A compilation of slightly totally insane GCC ricer flags

funny

#1

Quite a while ago, I went over the full GCC documentation of the --param settings, in an effort to try and find some magical setting to make a certain program go faster. I ended up with the ridiculous set you see below, recompiled the project and the speedup was a big fat zero percent.
Ricer settings indeed.
But at least in my case nothing broke, so here they are, mostly having a theme of letting the compiler use all the RAM and CPU time it wants.
Maybe there is some program out there, that would benefit from these, so if you are in a “why the hell not?” mood, you are welcome to try them.
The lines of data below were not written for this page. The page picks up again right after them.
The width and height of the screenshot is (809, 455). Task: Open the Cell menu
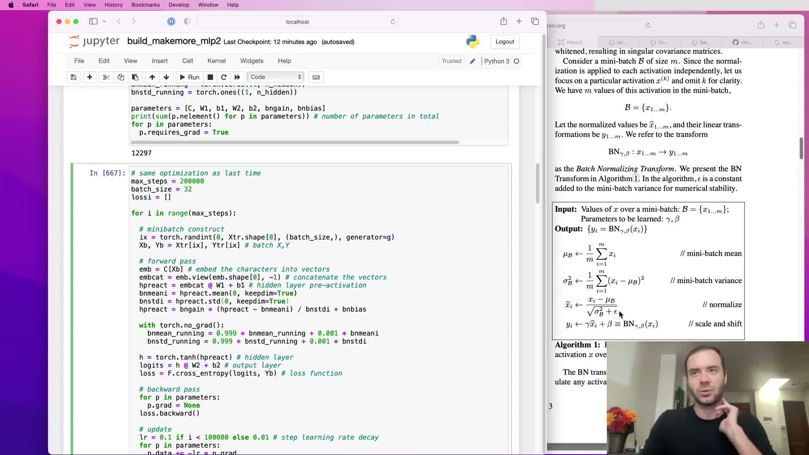pos(188,61)
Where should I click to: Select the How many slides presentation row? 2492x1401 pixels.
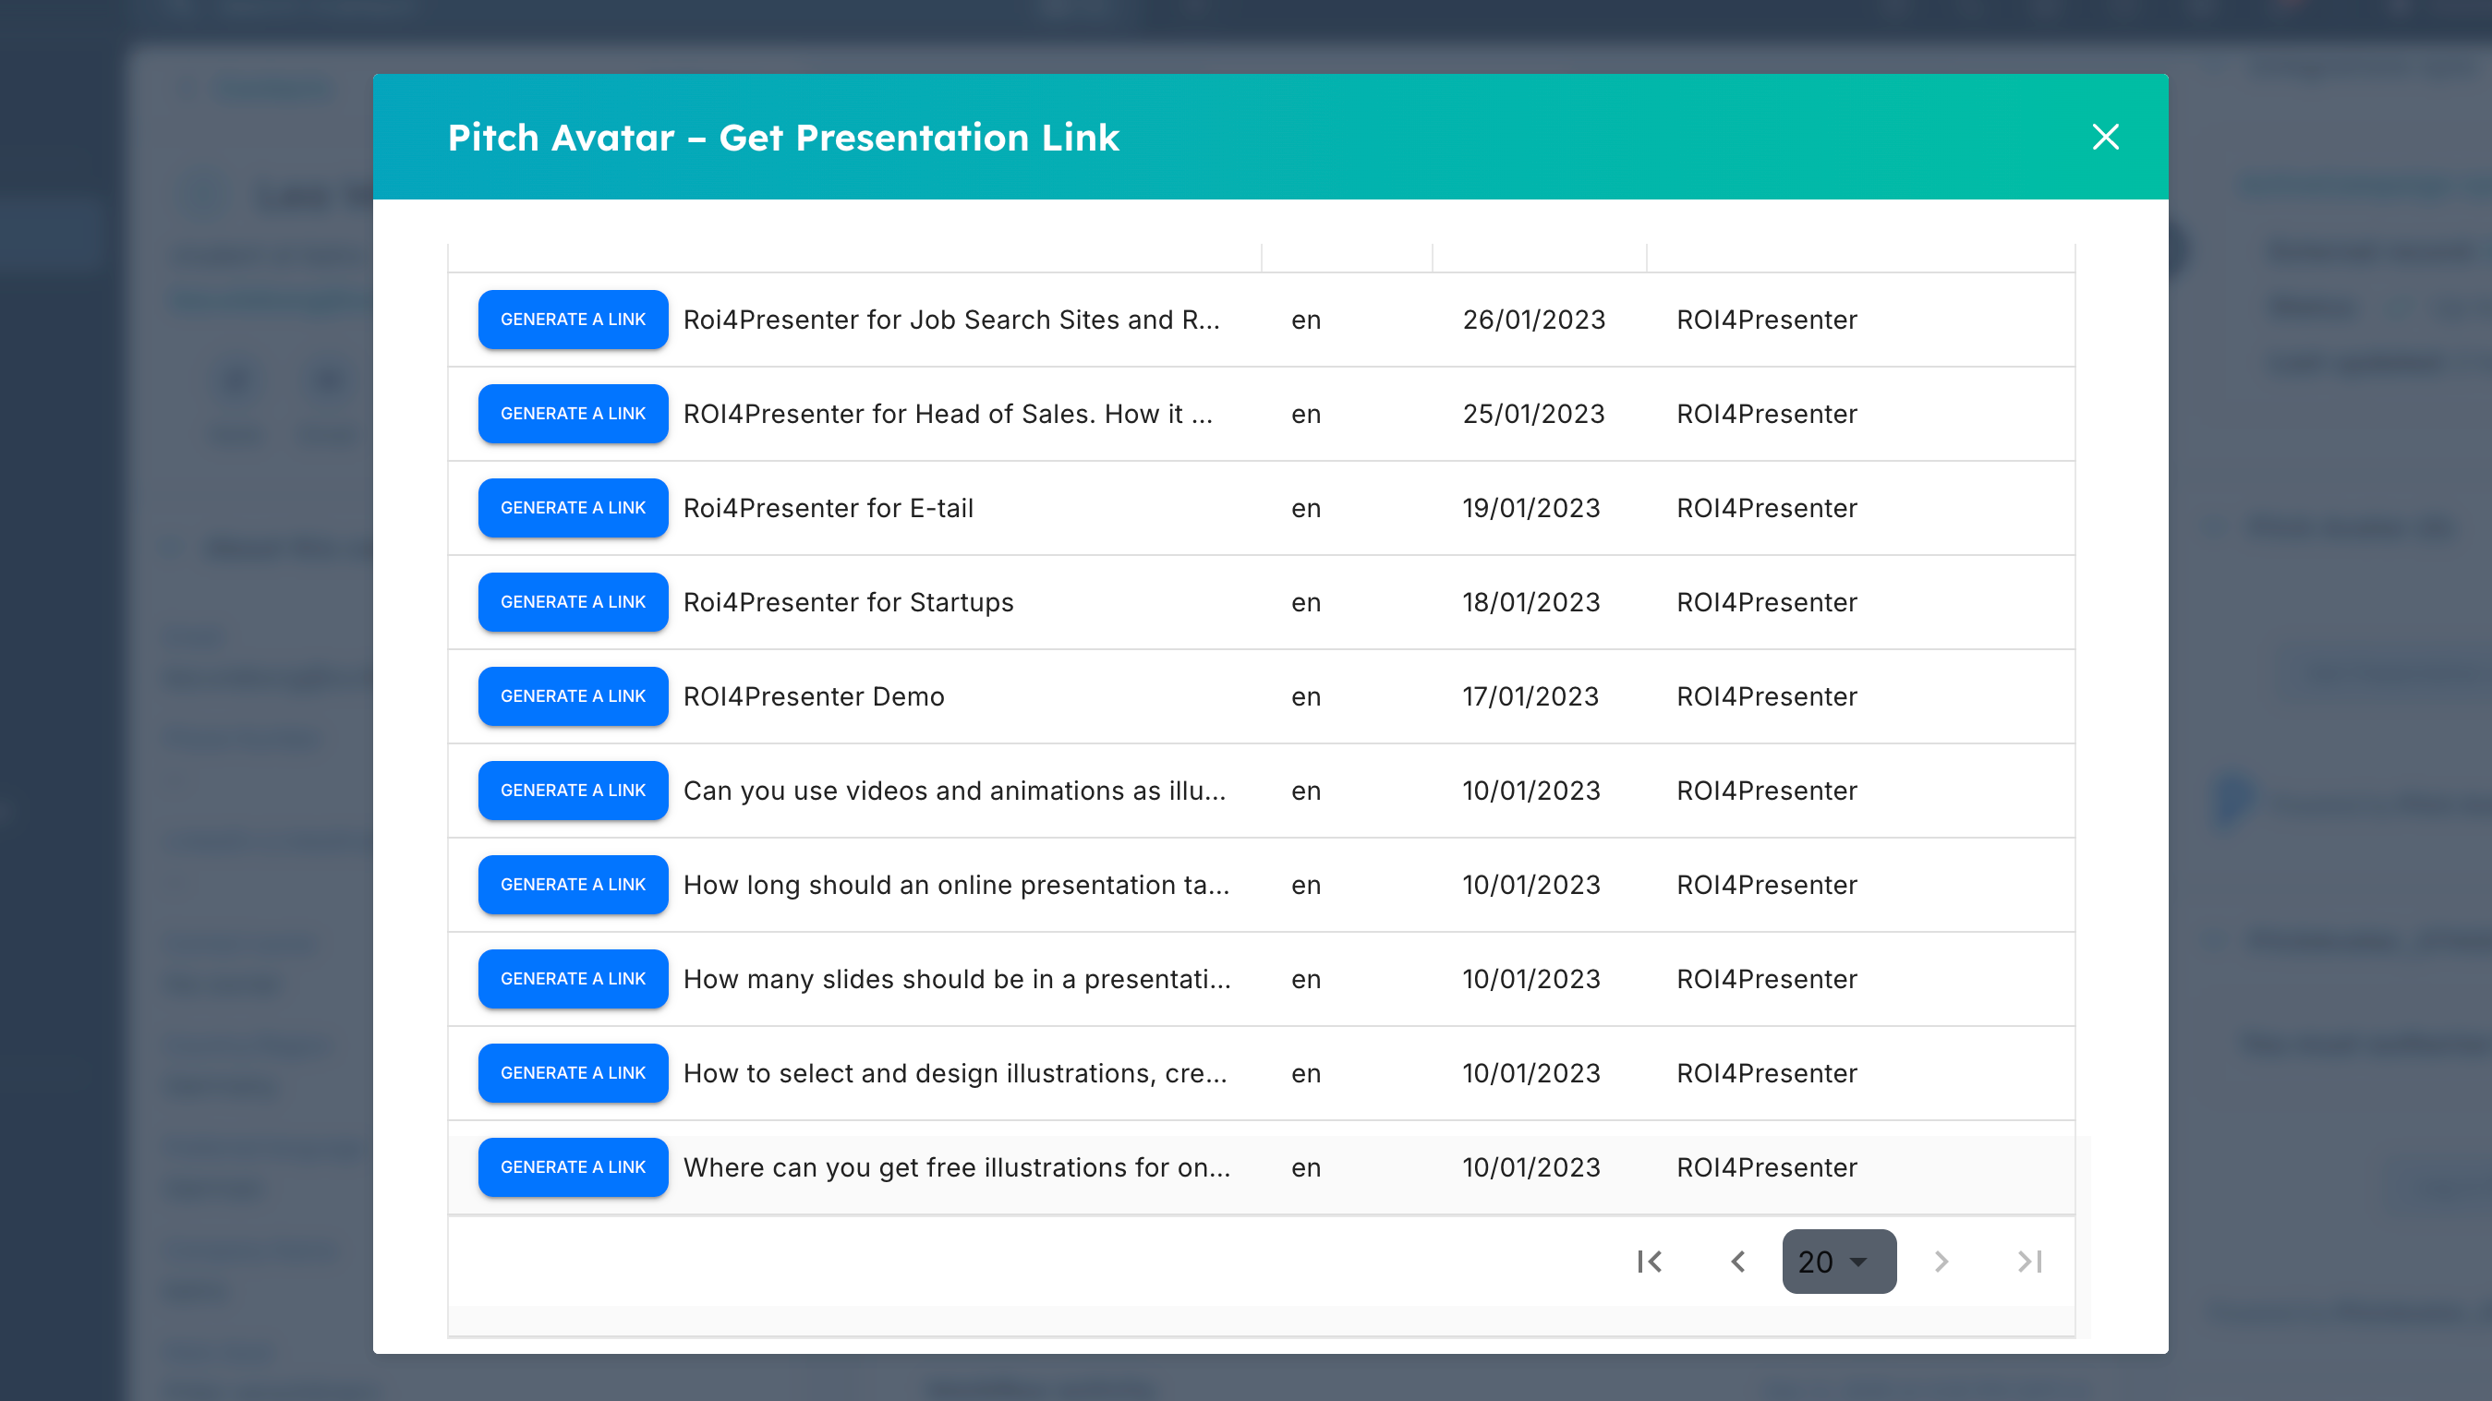pyautogui.click(x=956, y=979)
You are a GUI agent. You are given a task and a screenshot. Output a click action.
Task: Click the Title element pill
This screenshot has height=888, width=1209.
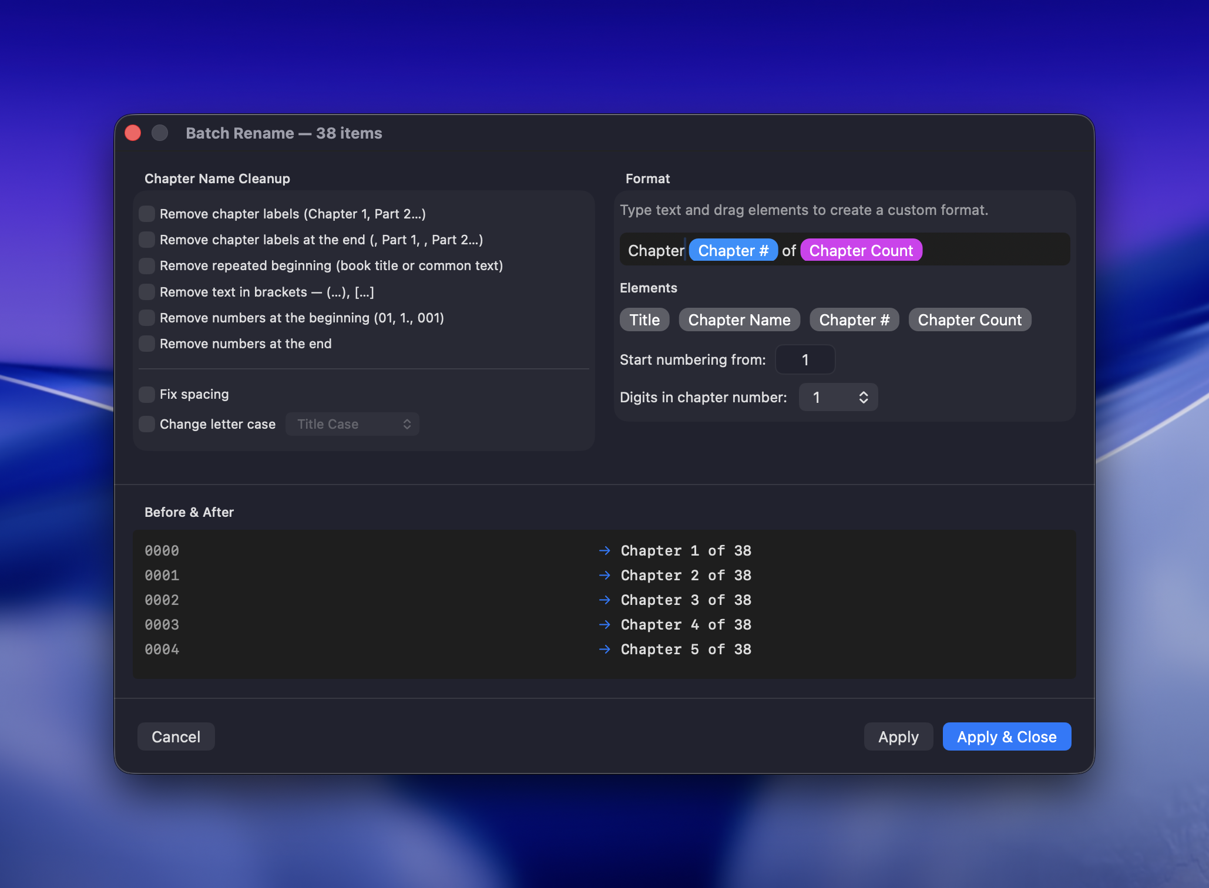644,320
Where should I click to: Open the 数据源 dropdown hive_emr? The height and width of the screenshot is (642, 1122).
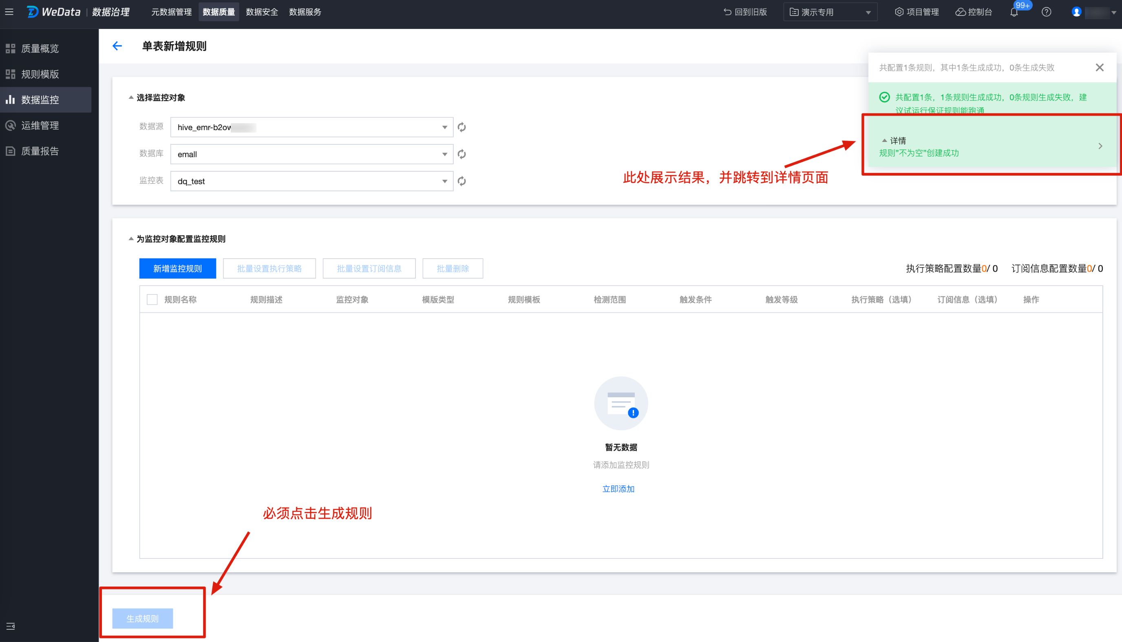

–param max-crossjump-edges=100000 --param max-delay-slot-insn-search=100000 --param max-delay-slot-live-search=100000 --param max-gcse-memory=2000000000 --param max-pending-list-length=100000 --param max-modulo-backtrack-attempts=100000 --param large-function-growth=100000 --param inline-unit-growth=100000 --param ipcp-unit-growth=100000 --param large-stack-frame-growth=1000000 --param max-early-inliner-iterations=1000 --param max-hoist-depth=1000 --param max-tail-merge-comparisons=1000 --param max-tail-merge-iterations=1000 --param iv-consider-all-candidates-bound=1000000 --param iv-max-considered-uses=1000000 --param scev-max-expr-size=100000 --param scev-max-expr-complexity=100000 --param max-iterations-to-track=1000 --param max-cse-path-length=100000 --param max-cse-insns=1000000 --param max-reload-search-insns=100000 --param max-cselib-memory-locations=100000 --param max-sched-ready-insns=100000 --param max-sched-region-blocks=100000 --param max-pipeline-region-blocks=100000 --param max-sched-region-insns=100000 --param max-pipeline-region-insns=100000 --param selsched-max-lookahead=100000 --param selsched-max-sched-times=10000 --param selsched-insns-to-rename=1000 --param max-partial-antic-length=1000000000 --param sccvn-max-scc-size=10000000 --param sccvn-max-alias-queries-per-access=100000 --param ira-max-loops-num=10000 --param ira-max-conflict-table-size=10000 --param loop-invariant-max-bbs-in-loop=10000000 --param loop-max-datarefs-for-datadeps=100000 --param max-vartrack-size=100000 --param max-vartrack-expr-depth=100000 --param ipa-cp-value-list-size=10000 --param ipa-max-agg-items=10000 --param max-slsr-cand-scan=10000


#2

@AdminDev @Kat

Get in here. GCC stuff.


#3

You want execution/run time to go faster or you want compilation to go faster?


#4

The goal was generating the fastest possible executable, without any regard for compilation time.


#5

:joy:

using flags in GCC is like running around naked high on drugs in a minefield. The further you go from default, the less tested all of it is and the more subtle bugs you can expect to blow up in your face. Wouldn’t recommend lol


#6

Yeah, for regular usage I use something like this:
g++ -O3 -std=c++14 -march=<whatever> -flto -fno-exceptions -fno-rtti -fno-unwind-tables
Fairly standard, except the disablement of RTTI and exception handling.


#7

gcc -Wall -Wextra -Wshadow -pedantic -std=c11 is my default

I add -O2 when doing “release” builds


#8

Oh god… WHY?!


#9

why what?


#10

If you’re so desperate for performance consider writing some of your program in assembly :stuck_out_tongue:


#11

I heared that so many times from people who should know better, I get vietnam flashbacks when someone says that…


#12

Yeah, I looked up the inline ASM syntax for GCC once, recoiled in horror and nausea, and decided to never touch that. The AT&T style is garbage by itself, but nooo, they had to make it even worse.


#13

So much this.

You may get 1-2 percent if you’re lucky with ricer flags at the cost of throwing the well known behaviour of the code under “standard” settings out of the window.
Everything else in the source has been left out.